• The input:
--- START ---

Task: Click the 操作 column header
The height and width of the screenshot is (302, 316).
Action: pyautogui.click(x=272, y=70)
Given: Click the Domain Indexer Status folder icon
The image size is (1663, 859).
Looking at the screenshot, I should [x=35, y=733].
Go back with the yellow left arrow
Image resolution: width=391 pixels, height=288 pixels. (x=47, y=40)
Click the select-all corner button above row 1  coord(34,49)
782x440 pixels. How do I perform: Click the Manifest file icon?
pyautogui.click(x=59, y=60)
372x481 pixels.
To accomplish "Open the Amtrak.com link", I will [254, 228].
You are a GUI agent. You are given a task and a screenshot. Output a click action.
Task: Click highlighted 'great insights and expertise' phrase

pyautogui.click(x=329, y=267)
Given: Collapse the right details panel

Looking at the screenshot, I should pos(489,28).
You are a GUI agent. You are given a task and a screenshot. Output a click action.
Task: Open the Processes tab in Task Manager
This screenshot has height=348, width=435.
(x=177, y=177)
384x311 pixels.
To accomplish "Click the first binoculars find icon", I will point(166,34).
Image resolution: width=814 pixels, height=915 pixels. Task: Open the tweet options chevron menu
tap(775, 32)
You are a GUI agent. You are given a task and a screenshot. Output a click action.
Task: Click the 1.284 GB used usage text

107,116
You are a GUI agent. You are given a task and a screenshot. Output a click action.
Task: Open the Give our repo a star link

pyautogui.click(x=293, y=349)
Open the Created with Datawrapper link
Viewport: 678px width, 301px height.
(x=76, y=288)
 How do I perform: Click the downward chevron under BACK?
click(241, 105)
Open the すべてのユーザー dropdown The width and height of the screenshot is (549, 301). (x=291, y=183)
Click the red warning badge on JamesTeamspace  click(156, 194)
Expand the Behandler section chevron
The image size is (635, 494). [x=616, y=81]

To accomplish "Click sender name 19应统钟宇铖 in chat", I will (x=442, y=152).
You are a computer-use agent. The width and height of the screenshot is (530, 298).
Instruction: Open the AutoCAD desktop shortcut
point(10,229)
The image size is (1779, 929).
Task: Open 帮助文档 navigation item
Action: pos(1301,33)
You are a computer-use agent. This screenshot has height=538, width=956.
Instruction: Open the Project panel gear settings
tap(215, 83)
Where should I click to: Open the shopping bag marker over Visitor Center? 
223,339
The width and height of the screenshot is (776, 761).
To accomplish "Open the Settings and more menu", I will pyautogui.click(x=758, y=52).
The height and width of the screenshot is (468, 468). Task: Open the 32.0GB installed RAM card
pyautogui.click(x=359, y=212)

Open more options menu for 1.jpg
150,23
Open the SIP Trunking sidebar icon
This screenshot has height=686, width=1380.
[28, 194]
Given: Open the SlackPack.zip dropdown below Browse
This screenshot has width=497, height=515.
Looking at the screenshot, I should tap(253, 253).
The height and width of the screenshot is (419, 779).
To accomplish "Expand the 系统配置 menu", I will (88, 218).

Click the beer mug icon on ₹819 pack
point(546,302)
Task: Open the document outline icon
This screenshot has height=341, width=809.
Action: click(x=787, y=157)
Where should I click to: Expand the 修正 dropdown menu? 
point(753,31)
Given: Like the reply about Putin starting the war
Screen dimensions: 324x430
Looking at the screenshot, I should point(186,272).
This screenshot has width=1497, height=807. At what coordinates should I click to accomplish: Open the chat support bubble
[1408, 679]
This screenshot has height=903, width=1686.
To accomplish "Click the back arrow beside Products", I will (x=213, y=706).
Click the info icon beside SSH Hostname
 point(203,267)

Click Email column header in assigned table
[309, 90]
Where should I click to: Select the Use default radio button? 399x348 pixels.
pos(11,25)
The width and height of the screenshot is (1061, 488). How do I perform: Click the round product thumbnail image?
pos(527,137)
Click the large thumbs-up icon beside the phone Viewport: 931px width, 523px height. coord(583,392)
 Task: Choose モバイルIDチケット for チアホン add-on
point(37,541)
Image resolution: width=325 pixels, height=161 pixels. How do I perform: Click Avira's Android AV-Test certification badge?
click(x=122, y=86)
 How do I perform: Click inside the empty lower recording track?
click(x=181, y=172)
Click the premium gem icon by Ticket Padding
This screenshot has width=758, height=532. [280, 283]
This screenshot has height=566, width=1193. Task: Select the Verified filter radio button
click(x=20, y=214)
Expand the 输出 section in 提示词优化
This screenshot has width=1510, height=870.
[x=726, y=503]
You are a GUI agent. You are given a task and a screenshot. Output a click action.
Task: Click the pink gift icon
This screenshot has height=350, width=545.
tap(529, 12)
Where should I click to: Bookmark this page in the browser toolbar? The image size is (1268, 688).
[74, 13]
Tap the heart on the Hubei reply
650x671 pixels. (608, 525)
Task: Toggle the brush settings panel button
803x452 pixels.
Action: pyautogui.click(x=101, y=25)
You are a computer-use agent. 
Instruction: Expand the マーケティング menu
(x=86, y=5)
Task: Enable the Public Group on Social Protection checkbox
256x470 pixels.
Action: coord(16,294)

--- END ---

• About this task:
Which lines of the records above contain the word "computer"? Show each of them.

• Answer box:
You are a computer-use agent. The width and height of the screenshot is (530, 298).
You are a computer-use agent. This screenshot has height=538, width=956.
You are a computer-use agent. 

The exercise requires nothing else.